EXERCISES TO COMPLETE
• A. In the passage on emotional intelligence, who gave the 1990 definition of emotional intelligence?
• B. Continue the passage on emotional intelligence from where it stops.

According to Daniel Goleman, “Emotional competence made the crucial difference between mediocre leaders and the best. On average, close to 90 percent of their success in leadership was attributable to emotional intelligence. Emotional intelligence is often defined as, “the subset of social intelligence that involves the ability to monitor one’s own and others’ feelings and emotions, to discriminate among them and to use this information to guide one’s thinking and actions” by Peter Salovey and John D. Mayer (1990). To enhance your emotional intelligence you may consider investing time doing the following:
1. Quiet reflection which can range from traditional meditation, prayer, chanting through a walk in the woods.
2. Self care including being mindful of healthy eating and getting sufficient sleep as often as possible.
3. Exercising regularly is a great way to maintain our energy level and also “burn off” the negative chemicals that are released into our bodies when we feel stressed
4. Cultivating friendships with people who offer support and kindness and give us an opportunity to give back. Friendship with pets counts – walk a dog or pet a cat until it purrs.

LISTED RECORDS
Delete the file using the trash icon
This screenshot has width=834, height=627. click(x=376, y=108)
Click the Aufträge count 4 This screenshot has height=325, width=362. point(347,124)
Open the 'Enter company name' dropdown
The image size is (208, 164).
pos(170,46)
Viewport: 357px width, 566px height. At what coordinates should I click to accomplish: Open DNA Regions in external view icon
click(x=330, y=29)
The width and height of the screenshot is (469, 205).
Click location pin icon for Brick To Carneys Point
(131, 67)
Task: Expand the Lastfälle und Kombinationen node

ANSWERS FOR THE EXERCISE
• A. Peter Salovey and John D. Mayer.

• B.
5. Being grateful. Remember 5 things we are grateful for every day. This seems so simple yet this simple act can shift our perspective. When we feel bad – remember those who have less.
6. Taking the perspective of the other when in conflict with another person, imagine what they may feel. I find that when I look through their eyes, the world may look different than I imagined from my vantage point.
7. Serving others often makes us feel our best – even if very small for someone else. Some days I may only have time to give a smile and that may be enough to improve my day and theirs.
Please share recommendations that work for you and your success stories.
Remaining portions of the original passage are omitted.